▸ Exercise objective
Every line below from the one containing "Where should I click to: Click the Nuvio" through the one containing "Screen dimensions: 600x539" must be transcribed exactly. Omit all lines outside that stretch.

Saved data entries

━━━━━━

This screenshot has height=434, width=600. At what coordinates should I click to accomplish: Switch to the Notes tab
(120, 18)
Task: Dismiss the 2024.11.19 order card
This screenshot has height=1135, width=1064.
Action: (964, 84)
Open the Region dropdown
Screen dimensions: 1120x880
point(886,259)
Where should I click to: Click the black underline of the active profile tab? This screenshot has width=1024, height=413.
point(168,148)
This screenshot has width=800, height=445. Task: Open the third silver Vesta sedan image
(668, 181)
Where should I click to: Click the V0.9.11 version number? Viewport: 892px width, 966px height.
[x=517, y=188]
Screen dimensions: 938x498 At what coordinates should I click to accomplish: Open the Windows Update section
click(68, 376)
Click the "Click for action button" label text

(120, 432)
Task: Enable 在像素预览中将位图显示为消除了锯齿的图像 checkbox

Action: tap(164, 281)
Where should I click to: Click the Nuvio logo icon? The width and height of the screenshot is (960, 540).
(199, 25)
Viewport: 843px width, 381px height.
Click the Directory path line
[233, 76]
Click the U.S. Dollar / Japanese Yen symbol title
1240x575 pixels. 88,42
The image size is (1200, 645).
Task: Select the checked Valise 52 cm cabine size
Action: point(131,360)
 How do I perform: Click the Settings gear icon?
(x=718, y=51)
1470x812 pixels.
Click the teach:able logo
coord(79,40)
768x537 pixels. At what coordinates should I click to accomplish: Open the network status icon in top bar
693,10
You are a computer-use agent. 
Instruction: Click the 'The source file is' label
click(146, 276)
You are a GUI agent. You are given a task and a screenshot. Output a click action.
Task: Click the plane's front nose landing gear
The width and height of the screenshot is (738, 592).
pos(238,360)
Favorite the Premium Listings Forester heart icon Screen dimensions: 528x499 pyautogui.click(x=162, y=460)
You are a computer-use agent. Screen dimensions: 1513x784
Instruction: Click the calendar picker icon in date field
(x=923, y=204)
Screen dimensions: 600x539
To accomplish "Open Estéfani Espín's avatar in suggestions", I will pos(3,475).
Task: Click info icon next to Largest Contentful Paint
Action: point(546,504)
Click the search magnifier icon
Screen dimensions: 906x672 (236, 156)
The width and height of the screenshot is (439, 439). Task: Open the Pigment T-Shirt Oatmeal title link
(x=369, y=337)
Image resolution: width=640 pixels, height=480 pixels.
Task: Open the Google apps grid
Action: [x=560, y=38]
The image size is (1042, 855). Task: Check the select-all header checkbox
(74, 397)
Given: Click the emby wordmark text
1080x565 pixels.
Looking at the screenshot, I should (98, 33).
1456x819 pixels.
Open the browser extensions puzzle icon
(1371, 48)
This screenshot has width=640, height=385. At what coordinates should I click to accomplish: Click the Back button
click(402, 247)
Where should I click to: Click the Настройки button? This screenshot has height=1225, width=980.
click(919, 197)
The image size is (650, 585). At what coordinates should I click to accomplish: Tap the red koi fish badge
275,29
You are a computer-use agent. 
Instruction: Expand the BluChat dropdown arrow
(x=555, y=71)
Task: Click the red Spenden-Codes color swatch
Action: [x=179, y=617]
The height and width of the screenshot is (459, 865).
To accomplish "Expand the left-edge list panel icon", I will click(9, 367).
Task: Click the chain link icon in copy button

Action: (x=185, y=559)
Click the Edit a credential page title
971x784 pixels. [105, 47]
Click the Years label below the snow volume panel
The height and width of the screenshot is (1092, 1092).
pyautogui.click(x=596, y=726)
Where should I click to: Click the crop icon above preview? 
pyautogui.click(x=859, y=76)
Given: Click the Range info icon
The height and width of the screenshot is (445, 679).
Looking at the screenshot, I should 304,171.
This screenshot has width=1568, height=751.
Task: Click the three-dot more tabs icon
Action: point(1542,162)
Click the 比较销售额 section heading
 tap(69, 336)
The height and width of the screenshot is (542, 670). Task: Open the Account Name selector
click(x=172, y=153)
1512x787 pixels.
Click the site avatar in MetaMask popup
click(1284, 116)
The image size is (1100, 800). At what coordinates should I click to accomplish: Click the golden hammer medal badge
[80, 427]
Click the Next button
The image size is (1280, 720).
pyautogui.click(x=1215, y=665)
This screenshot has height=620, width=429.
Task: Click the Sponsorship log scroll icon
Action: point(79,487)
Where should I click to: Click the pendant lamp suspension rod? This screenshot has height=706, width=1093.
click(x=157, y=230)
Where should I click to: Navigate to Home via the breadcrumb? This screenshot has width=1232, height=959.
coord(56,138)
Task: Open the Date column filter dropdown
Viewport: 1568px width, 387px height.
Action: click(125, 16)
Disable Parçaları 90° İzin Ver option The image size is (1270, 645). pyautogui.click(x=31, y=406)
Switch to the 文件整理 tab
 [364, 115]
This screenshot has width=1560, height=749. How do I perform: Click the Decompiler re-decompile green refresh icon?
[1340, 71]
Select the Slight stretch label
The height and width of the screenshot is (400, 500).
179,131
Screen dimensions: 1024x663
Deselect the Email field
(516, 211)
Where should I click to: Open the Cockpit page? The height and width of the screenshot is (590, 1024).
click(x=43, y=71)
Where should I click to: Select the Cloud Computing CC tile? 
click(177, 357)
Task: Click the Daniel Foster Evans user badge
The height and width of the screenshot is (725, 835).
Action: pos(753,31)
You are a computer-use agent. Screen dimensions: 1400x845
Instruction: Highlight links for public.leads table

━━━━━━

▸ Solved exercise
Where should I click to: Click the Nuvio logo icon? The width and height of the screenshot is (960, 540).
(199, 25)
Viewport: 843px width, 381px height.
Click the Directory path line
[233, 76]
Click the U.S. Dollar / Japanese Yen symbol title
1240x575 pixels. 88,42
The image size is (1200, 645).
Task: Select the checked Valise 52 cm cabine size
Action: point(131,360)
 How do I perform: Click the Settings gear icon?
(x=718, y=51)
1470x812 pixels.
Click the teach:able logo
coord(79,40)
768x537 pixels. At what coordinates should I click to accomplish: Open the network status icon in top bar
693,10
You are a computer-use agent. 
Instruction: Click the 'The source file is' label
click(146, 276)
You are a GUI agent. You are given a task and a screenshot. Output a click action.
Task: Click the plane's front nose landing gear
The width and height of the screenshot is (738, 592).
pos(238,360)
Favorite the Premium Listings Forester heart icon Screen dimensions: 528x499 pyautogui.click(x=162, y=460)
You are a computer-use agent. Screen dimensions: 1513x784
Instruction: Click the calendar picker icon in date field
(x=923, y=204)
Screen dimensions: 600x539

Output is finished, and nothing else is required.